If the juvenile judge is to be able to perform his duties he must have control over the personnel in his department who are directly in charge of the juveniles brought within the jurisdiction of the juvenile court. The Missouri courts have stated:

"We are of the opinion that within the inherent power of the Juvenile Court of St. Louis County, subject to the supervisory control of the Circuit Court of St. Louis County (citations omitted), is the authority to select and appoint employees reasonably necessary to carry out its functions of care, discipline, detention and protection of children who come within its jurisdiction, and to fix their compensation. In order that the Court may administer justice under the Juvenile Code, it is essential that it control the employees who assist it." State ex rel. Weinstein v. St. Louis County, Mo., 451 S.W.2d 99, 102 (1970).

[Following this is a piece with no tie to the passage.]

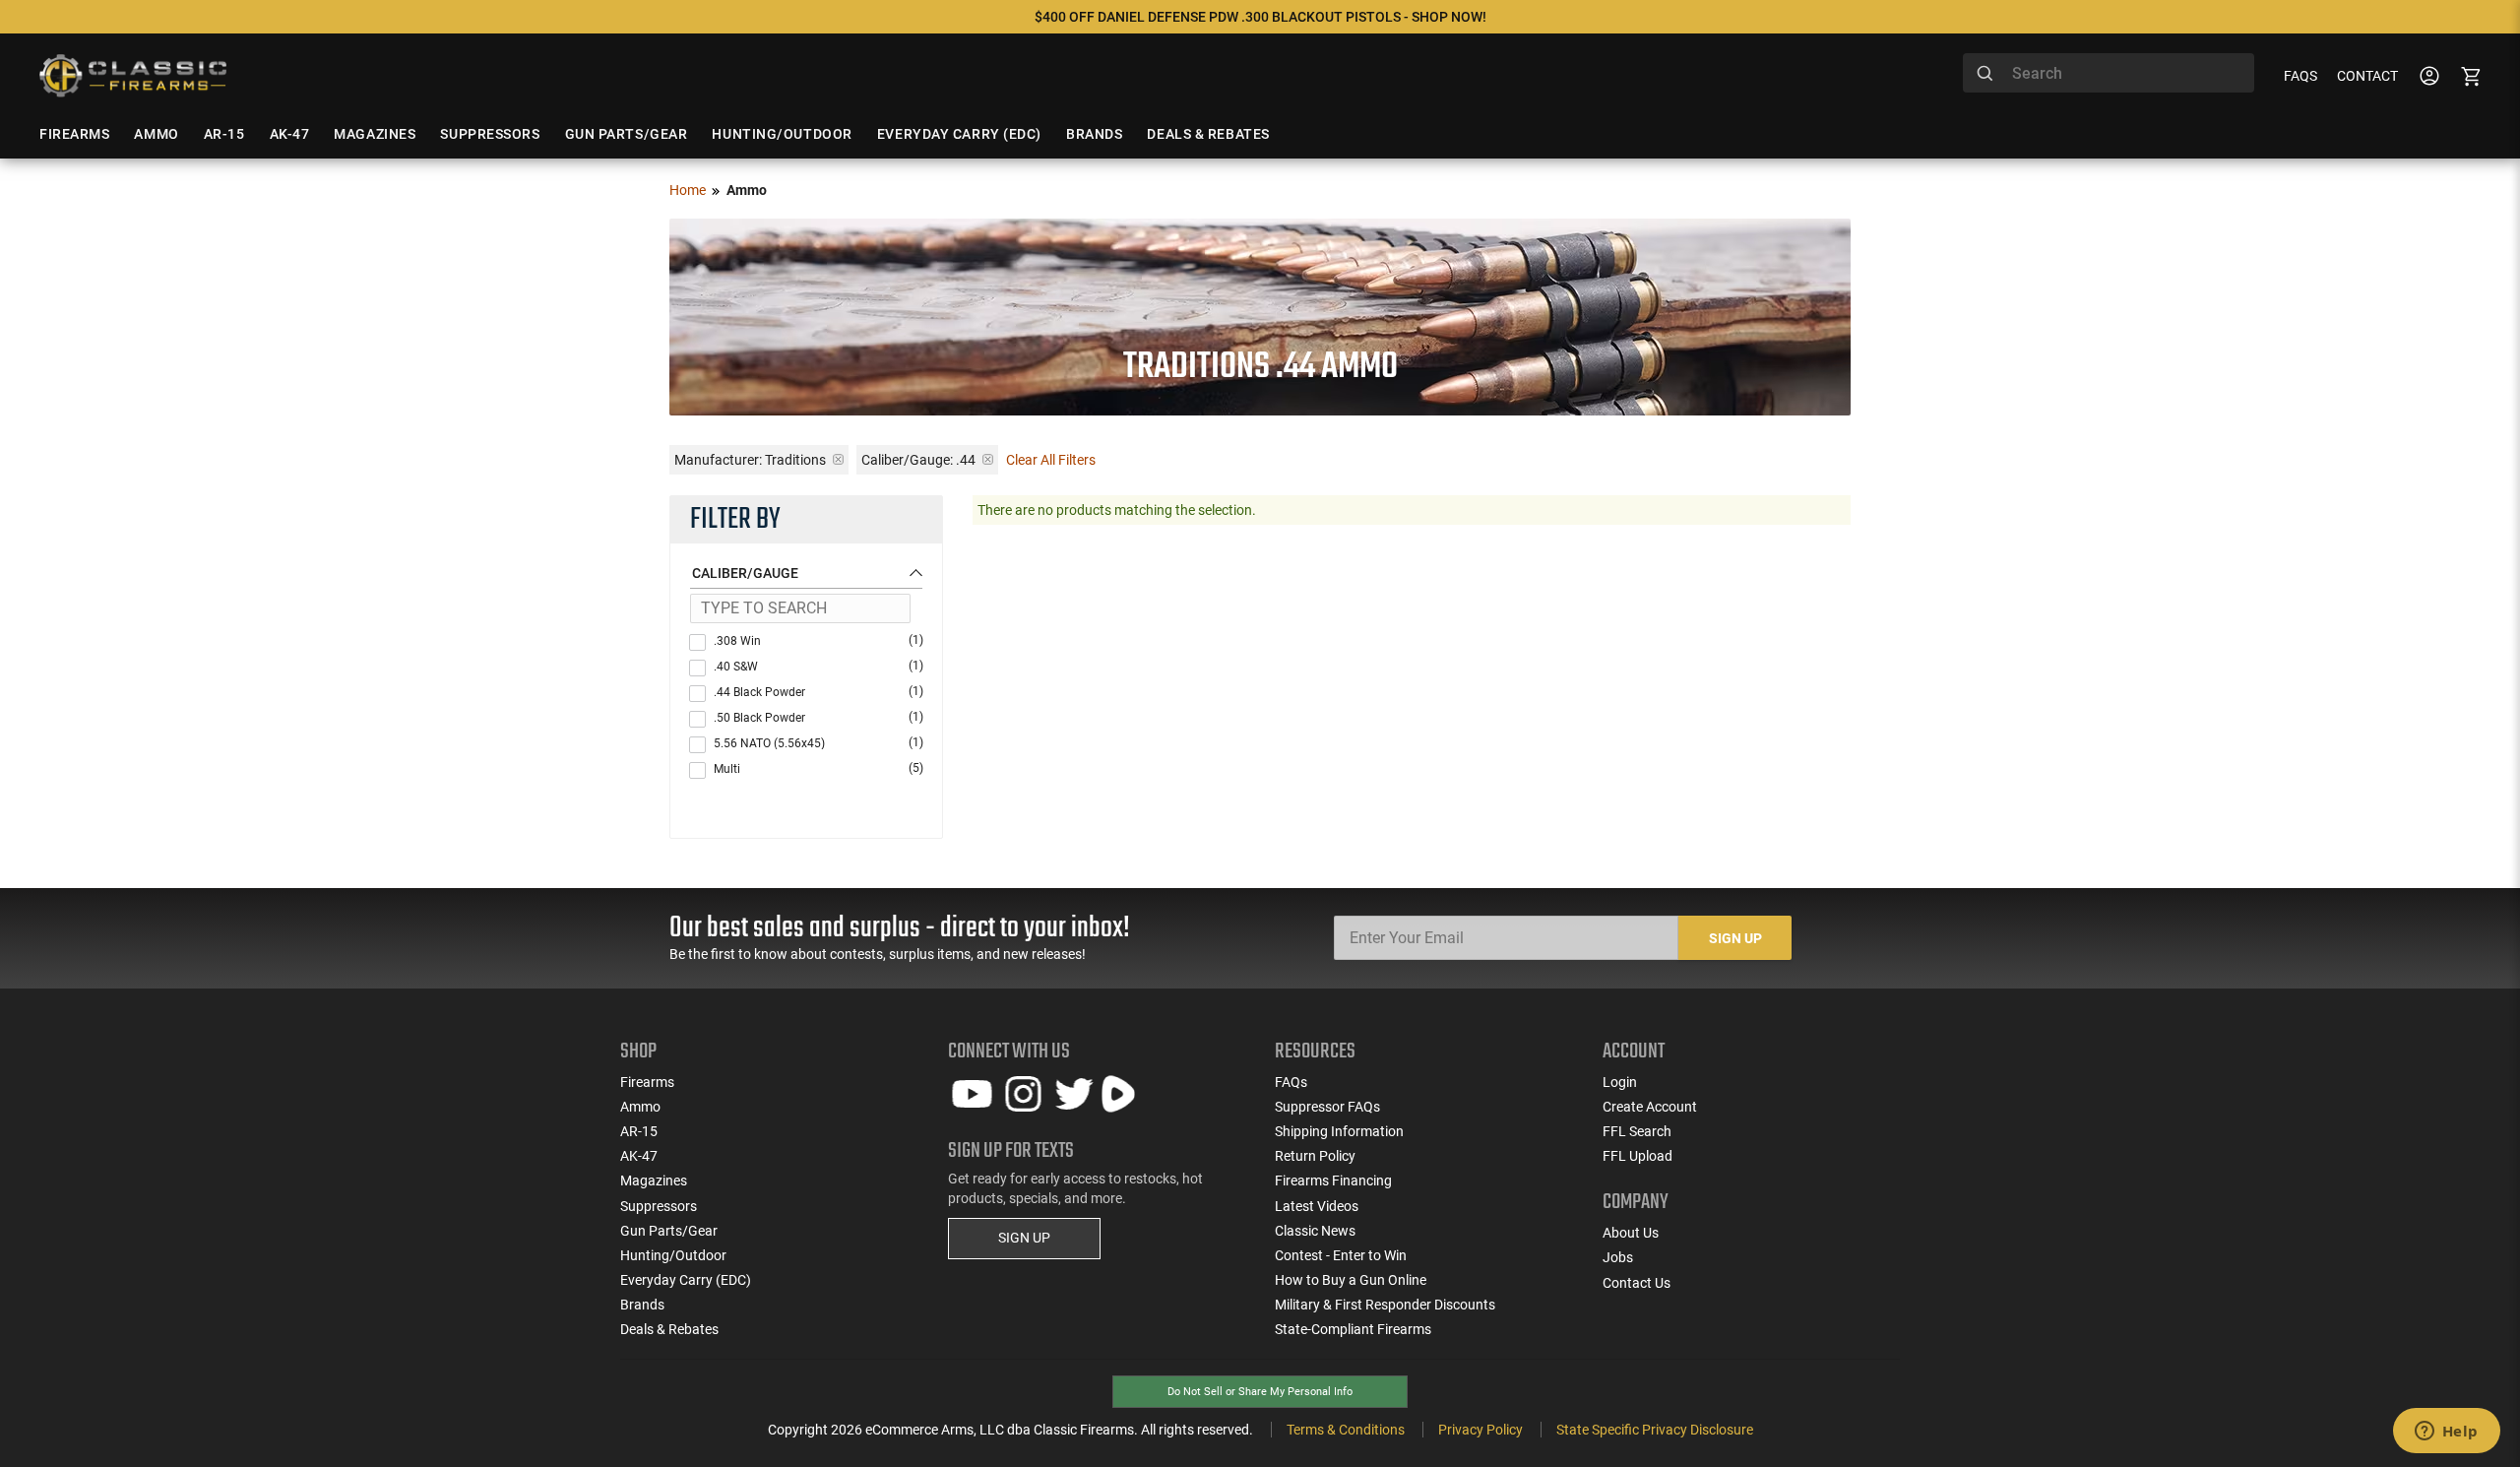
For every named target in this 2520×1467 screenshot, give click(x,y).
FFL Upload (1637, 1156)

Our Court in holding that the County Merit system does not apply to court personnel has stated:

"Although the specific relief requested is limited to a determination of whether these Petitioners shall be retained on the payroll of Maricopa County for an additional year, the actual issue is much broader and directly affects the operation of the Courts, that is: which department of government has the power of control of personnel directly connected with the operation of the Courts? The `personnel' involved herein contemplates bailiffs, probation officers, court reporters, court administrators, secretaries, and others working directly in connection with the administration of justice." Mann v. County of Maricopa, 104 Ariz. 561, 563, 456 P.2d 931, 933 (1969).

The fact that the County of Maricopa assists in the hiring of employees of the juvenile home does not mean that they are subject to the Maricopa County Employees Merit System. At most, the hiring procedure involves both the County and juvenile judge, but once hired the employees perform their duties under the exclusive direction and control of the juvenile judge. They can be terminated by the juvenile judge and they are not subject to the control of the county board of supervisors or the County Employees Merit System.

With the issuance of the mandate herein, the Superior Court of Maricopa County and The Honorable T.J. Mahoney, Judge, *598 are hereby restrained from proceeding further in this matter.